At four months old, Elden was one of several babies on hand at a Pasadena public pool to audition for Nirvana's album cover.
"I showed Kurt the baby picture," designer Robert Fisher said, "and he liked it but felt it needed something more. We threw all kinds of ideas around and Kurt jokingly suggested a fish hook. We spent the day thinking of all the things you could put on a fish hook. Although Kurt never gave me a rational for the design, I must assume that the naked baby symbolized his own innocence, the water an alien environment and the hook and dollar bill his creative life entering into the corporate world of rock music."
As for Elden, now 20, he says, "Most bands around today can't even get near to what Nirvana did on that album, and I'll always be happy to be a part of it."
10. Odelay (1996)
Design by Beck Hansen and Robert Fisher
Look up in the sky. It's a mop. It's a throw rug. No, it's a Komondor. The airborne dog, a Hungarian breed with matted, cord-like fur, provoked a lot of "Huh?"s when this landmark album was released.
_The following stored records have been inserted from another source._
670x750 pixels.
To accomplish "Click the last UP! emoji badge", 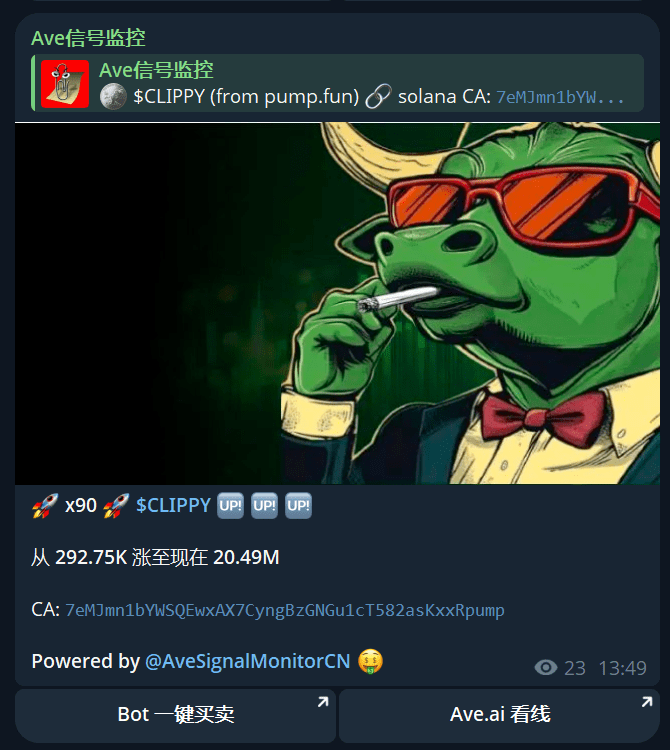I will [x=298, y=506].
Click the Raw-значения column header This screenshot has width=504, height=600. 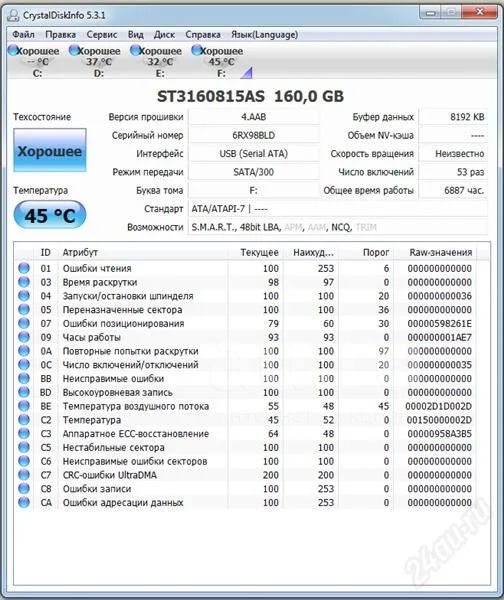tap(441, 253)
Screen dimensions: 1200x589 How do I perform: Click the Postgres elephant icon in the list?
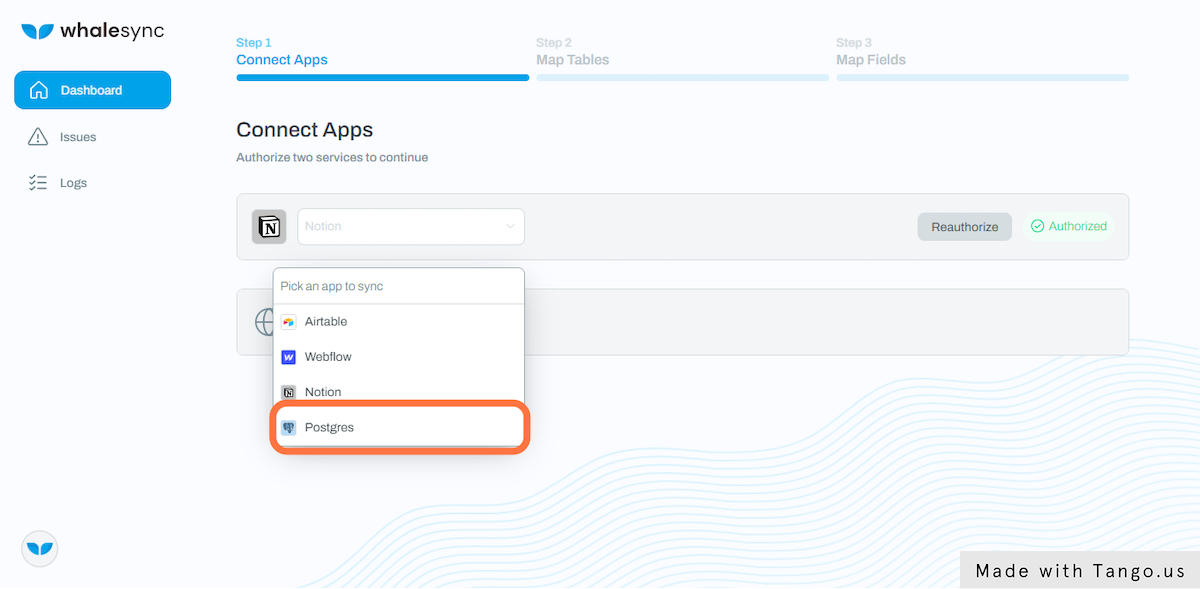click(x=289, y=428)
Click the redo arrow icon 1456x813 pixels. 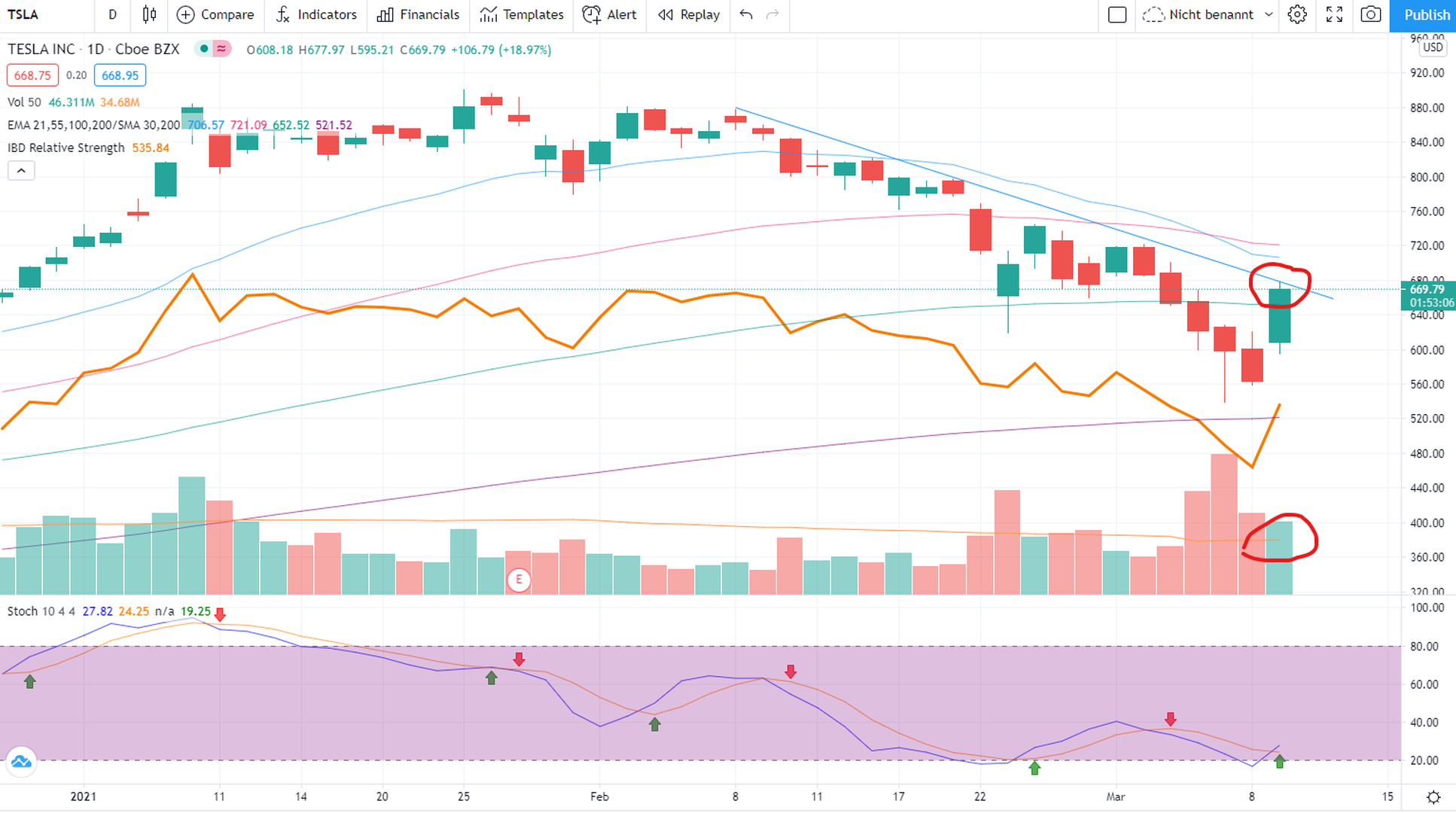pyautogui.click(x=772, y=14)
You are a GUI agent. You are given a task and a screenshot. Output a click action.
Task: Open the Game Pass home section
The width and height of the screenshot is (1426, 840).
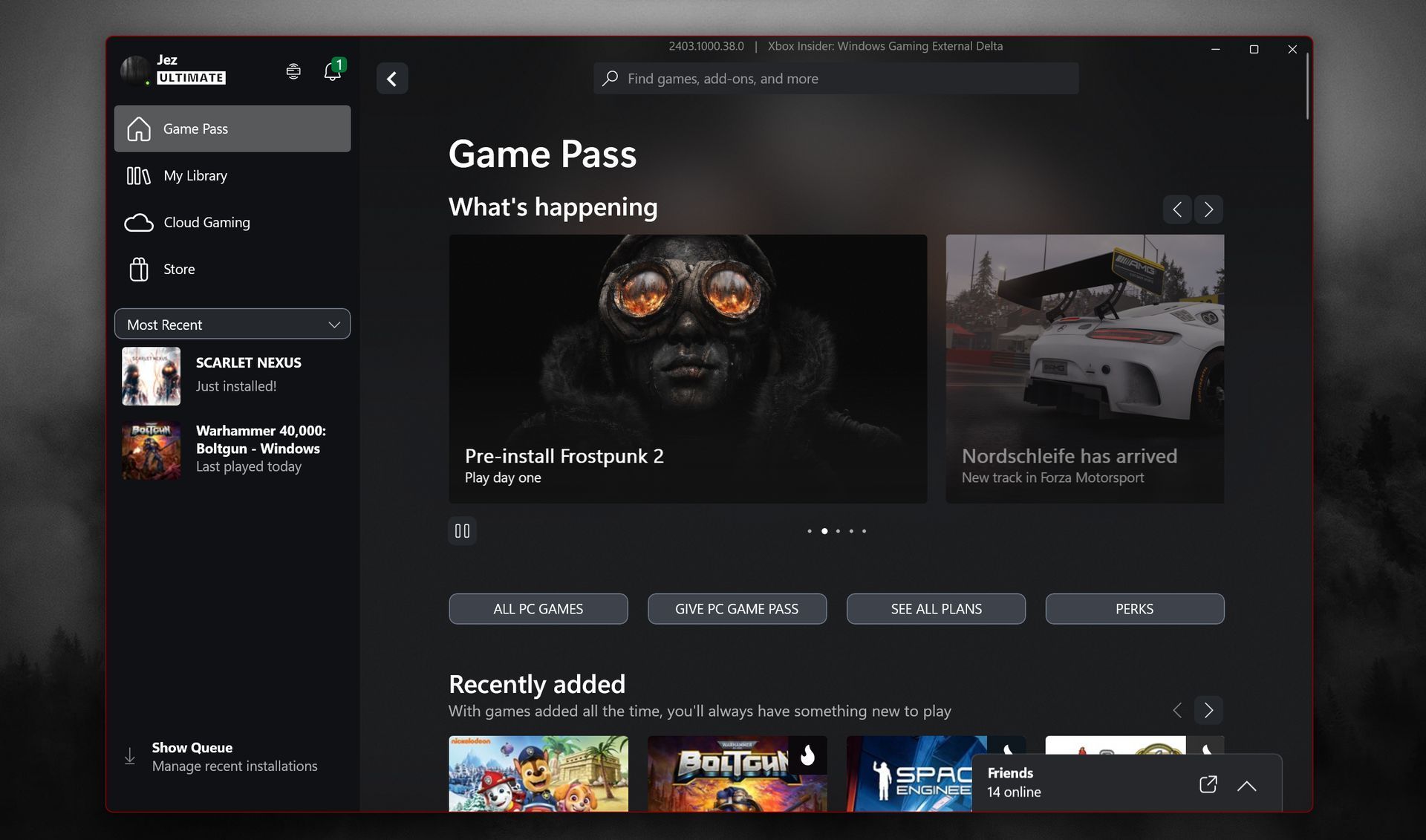(196, 128)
Which was exactly what Beck hoped for. A quirky artist who often relies on found objects and unintentional mistakes to inform his process, Beck stumbled on the Komondor picture in a vintage book of dog breeds.
Art director Robert Fisher said, "The photo was taken by a famous dog photographer called Ludwig, who lived a few blocks from the office. She was in her late seventies, and was enthusiastic to have a visitor.
"Beck felt that it was kind of ambiguous, unrelated to the music, and was chosen almost at random. The viewer could read into the cover whatever they wanted. Odelay also sounded a bit like a dog command."
11. Yankee Hotel Foxtrot (2002)
Design by Lawrence Azerrad
In early 2002, fans gazing at the cover of Wilco's fourth album were asking, "What the heck are those things? Stacks of poker chips? A microscopic close-up of hair shafts? An allusion to the recently fallen Twin Towers?"
But to anyone living in Wilco's hometown, Chicago, the image was instantly familiar. Marina City, designed in 1959 by Bertrand Goldberg, is comprised of two cylindrical residential / commercial towers that cut a futuristic profile on the ChiTown skyline.
Wilco wasn't the first to show Marina City to the world. In 1973, Sly and the Family Stone featured the towers in a collage on the back cover of their classic LP There's A Riot Goin' On. And anyone who watched The Bob Newhart Show in the early '70s would've seen those towers in the opening titles sequence.
Designer Lawrence Azerrad went on to do more striking artwork for Wilco, including the cover of 2011's The Whole Love.